Friday, January 30, 2009

Do Not Go Gentle

It has been a cold winter, with much more snow than we have become accustomed to. But it had not been one of our coldest nights. In the morning the snow was fresh and white. My eyes, narrowing against the brightness of the day, immediately were drawn to a glistening refuge of black. As I walked down the stairs my brain struggled to assemble the darkness into meaning. It was not until I was almost upon it that its form became understandable. I saw the cold glittering eye, the hairlike feathers gathered at the base of its beak. The crow's wings were not fully extended, but rather crooked, as if it were in mid dive and the force of rushing air was too great to permit complete extension. It was only


I looked up into the Spruce above us, trying to imagine the bird's last perch. There was no branch that looked more likely than another. Each would have given protection against the snow. I wondered if it had spent a cold solitary night, without the comforting pressure of a companion, or if only in its falling was it single. I felt very alone, there, squatted next to a dead bird in the middle of a city. Although my wife was only moments behind me and cars hissed by on the boulevard, it seemed isolation was the only realistic sentiment. Still, I didn't move, I stayed to gaze at the metallic sheen of crow feathers, and to note the dull black of its lizard feet. Its eyes seemed yet to mimic the shimmering, mirror-like quality they held in life. Looking up again at the tree and then down, at the bird with its wings half spread, its breast cradled in the snow; I realized that the last action of its life had been flight.

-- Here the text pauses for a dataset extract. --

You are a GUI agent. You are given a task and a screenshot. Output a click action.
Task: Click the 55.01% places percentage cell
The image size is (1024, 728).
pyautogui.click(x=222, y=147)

Twenty minutes later I pulled into the parking lot at work. One pair of bootprints preceded mine to the front door. Alongside them, clearly marked on the fresh snow of the sidewalk, was the straightline track of a red fox. I knelt down again, noting how the fox had almost exactly superimposed the print of its hind foot onto its front, leaving the impression that it too, needed only two feet to navigate the streets of the city. I looked around at our neighborhood, its grey industrial shoulders covered by a mantle of snow. A truck rushed by.

Smiling, at the frozen reminders of a fox and a bird.